According to Schwitters:
Dada subsumes all big tensions of our time under the biggest common denominator: nonsense…. Dada is the moral gravity of our time while the public collapses with laughter. As do the Dadaists.
Dada relished contradictions. A famous Dada saying claimed that whoever is a Dadaist is against Dada. In his Dada manifesto of 1918, Tzara informs us that, as the editor, he wants to emphasize that he feels unable to endorse any of the opinions being published since he was against manifestoes in principle. But also against principles. Theo van Doesburg called Dada the “art form on account of which its producer doesn’t take a stand for anything. This relative art form is accompanied by laughter.”
In his admirable book Modernism—Dada—Postmodernism (2000), Richard Sheppard explains:
The word “Dada” is used at three levels. At the first level, it names an amorphous bohemian movement. At the second level, it characterizes a complex of existential attitudes, which, while varying from person to person, are vitalist and involve the achievement of balance amid fluctuating opposites. But at the third level, it is used by some of the Dadaists to name a life force that is simultaneously material, erotic and spiritual, creative and destructive.
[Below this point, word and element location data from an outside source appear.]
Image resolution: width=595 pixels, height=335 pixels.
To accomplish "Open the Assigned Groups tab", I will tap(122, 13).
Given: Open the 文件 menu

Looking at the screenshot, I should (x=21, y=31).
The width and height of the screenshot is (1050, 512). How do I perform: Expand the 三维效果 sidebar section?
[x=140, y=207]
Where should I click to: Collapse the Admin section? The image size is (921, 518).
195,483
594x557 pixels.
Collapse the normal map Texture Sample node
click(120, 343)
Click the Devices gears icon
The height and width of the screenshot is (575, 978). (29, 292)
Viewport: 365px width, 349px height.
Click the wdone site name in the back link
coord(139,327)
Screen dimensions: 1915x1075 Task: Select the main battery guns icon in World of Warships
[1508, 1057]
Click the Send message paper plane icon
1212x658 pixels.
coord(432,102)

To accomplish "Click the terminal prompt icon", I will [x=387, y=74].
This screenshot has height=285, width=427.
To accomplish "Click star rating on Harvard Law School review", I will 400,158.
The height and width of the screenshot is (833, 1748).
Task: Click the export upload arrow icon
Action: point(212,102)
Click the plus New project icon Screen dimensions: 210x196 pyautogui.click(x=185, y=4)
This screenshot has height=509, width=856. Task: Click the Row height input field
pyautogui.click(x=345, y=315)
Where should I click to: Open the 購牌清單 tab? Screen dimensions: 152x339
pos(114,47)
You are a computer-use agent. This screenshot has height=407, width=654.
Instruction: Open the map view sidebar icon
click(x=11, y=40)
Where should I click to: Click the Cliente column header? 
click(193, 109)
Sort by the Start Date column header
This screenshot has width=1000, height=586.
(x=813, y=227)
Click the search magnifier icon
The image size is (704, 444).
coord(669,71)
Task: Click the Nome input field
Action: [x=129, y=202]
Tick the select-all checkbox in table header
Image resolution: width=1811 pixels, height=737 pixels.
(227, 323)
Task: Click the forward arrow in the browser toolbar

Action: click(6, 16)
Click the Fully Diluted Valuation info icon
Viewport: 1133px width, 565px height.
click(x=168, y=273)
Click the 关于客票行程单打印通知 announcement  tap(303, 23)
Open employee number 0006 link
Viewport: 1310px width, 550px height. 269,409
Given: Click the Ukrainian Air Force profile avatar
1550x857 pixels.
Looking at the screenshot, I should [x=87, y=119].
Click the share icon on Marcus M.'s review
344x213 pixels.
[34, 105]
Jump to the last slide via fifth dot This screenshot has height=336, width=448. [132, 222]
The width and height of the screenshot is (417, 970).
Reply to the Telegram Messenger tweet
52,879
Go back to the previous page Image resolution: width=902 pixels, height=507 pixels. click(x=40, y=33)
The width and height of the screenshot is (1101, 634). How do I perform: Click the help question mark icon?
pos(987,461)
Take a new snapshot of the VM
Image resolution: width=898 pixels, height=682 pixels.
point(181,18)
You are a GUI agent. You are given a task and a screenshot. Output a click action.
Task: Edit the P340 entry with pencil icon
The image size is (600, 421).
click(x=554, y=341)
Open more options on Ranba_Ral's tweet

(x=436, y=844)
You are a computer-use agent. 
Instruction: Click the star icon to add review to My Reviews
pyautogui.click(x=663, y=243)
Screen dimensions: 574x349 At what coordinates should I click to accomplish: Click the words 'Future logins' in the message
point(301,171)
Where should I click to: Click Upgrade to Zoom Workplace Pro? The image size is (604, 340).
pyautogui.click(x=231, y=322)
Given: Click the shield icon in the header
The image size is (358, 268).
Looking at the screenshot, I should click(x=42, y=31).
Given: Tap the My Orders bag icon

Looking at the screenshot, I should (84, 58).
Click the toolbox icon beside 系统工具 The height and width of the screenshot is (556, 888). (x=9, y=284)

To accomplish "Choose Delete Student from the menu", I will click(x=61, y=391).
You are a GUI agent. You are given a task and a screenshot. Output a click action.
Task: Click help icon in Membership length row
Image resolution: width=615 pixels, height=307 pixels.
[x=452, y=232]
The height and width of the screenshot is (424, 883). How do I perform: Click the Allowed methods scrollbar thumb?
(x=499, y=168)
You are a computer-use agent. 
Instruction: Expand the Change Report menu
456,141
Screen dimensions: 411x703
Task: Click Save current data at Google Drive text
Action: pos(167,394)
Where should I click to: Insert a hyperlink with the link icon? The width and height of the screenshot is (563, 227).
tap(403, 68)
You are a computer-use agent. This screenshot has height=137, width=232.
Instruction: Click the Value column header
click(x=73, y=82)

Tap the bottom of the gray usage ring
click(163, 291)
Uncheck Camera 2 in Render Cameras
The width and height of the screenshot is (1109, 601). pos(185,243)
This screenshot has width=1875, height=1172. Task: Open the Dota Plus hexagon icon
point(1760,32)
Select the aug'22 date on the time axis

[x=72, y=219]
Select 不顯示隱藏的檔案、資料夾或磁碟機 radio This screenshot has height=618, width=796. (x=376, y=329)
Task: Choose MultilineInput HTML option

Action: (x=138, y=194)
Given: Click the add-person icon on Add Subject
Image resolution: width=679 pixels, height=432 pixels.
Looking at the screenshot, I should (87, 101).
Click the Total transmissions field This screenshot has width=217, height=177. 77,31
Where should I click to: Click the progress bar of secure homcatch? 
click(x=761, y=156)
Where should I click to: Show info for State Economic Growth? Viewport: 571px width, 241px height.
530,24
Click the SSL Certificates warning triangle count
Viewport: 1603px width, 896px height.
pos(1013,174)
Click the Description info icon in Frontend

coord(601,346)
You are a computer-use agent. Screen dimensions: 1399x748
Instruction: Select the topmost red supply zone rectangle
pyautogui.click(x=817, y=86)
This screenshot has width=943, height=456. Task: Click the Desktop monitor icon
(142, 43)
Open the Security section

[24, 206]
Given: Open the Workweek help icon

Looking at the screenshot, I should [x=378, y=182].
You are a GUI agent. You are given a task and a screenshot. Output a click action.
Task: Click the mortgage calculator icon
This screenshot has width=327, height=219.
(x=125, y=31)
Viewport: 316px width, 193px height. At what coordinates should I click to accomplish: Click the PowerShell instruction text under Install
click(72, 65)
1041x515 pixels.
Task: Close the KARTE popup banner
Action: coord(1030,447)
My own sympathy goes to the second level. When I was young I envisaged a sphere within which all contradictions and oppositions were contained in such a way that the center of the sphere would be the meeting point of the centers of all the opposites—you could call this point the ultimate nothingness, or God. To live with, and balance out, contradictions seems a noble goal. But even earlier, as a child, I had unwittingly encountered Dada in its funniest form. At home, my mother sang, to her own embarrassment, a Berlin cabaret song from the 1920s that starts with the memorable lines “I’ll tear out one of my eyelashes and stab you dead with it,” and ends with the intention to order a fried egg “and sprinkle you with spinach.” It was much later that I realized that sense and nonsense need to be partners in order to mirror the absurdity of this world.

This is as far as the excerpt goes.